Population Pressures: 60 Wasted Years
"By excessive breeding and abuse of the land mankind has backed itself into an ecological trap. By a lopsided use of applied science it has been living on promissory notes. Now, all over the world, the notes are falling due."
A comment from a recent issue of this magazine? No, it was written in 1948. Harry Truman was President of the United States, the Boston Braves were about to win the National League pennant, and the world's human population was approaching 2.5 billion. William Vogt, a former editor of AUDUBON, wrote those lines in his controversial book, Road to Survival. As we mark his work's 60th anniversary, our planet struggles to support 6.7 billion people. Without a doubt, this overloaded sphere totters closer to catastrophe.

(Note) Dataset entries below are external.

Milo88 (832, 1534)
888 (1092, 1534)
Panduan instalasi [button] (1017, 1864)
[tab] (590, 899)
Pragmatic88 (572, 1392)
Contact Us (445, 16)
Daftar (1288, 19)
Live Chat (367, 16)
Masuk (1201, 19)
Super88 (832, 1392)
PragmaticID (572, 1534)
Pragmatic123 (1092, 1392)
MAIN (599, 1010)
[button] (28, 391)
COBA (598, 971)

Bill Vogt was a feisty, intense, perceptive man. In the early 1930s he persuaded the young Roger Tory Peterson to publish his notes on bird identification as a field guide. Bingo! While at AUDUBON (1935-1938), he tried to have the society's CEO ousted, and soon found himself out of a job. The ornithologist Robert Cushman Murphy stepped in and arranged for the deposed editor to conduct a study of seabird colonies on the islands off Peru, where their copious droppings fueled the big international trade in guano for fertilizers. As Vogt sailed off to his Elba, he remarked philosophically that he hoped to "help increase the increment of the excrement." But his observations on humans in South America, rather than on its birds, gave him the ammunition for his environmental classic.
Vogt was shocked by the overpopulation, coupled with land abuse and waste of natural resources, he witnessed in Latin America (and subsequently in the other parts of the world to which he traveled). In graphic detail, his book exposed poverty and hopelessness in densely crowded nations. As a counterweight to the disappearance of vital natural resources under the pressure of greed and political expediency, he suggested a series of science-based land management programs.
Everywhere he went, Vogt saw populations spinning out of control.He put forth specific remedies, including the public distribution of contraceptives and the creation of massive educational programs. To those who argued that populations would drop over time he replied, "There is not time." To those who argued that people could not be educated to accept birth control he replied that, in self defense, people "at extremely low cultural levels" had learned to boil their polluted water, even brush their teeth twice a day.
Vogt was seldom politically correct or sensitive to other's feelings. "One of the greatest national assets of Chile," he wrote, "perhaps the greatest asset, is its high death rate." He chided the U. S. government for providing sanitation, nutrition, and medical care to Puerto Rico's runaway population, but withholding effective birth control programs. This policy, he insisted, only brought an "appalling increase of misery for more people every year."
In more sugared words, Vogt continued his campaign against overpopulation as national director of the Planned Parenthood Federation of America from 1951 through 1961. Some of the catastrophes he predicted have not yet occurred, though localized wars and starvation, as well as widespread environmental blight, indicate his most telling cry rings true today: "All conservation measures are futile unless human breeding is checked."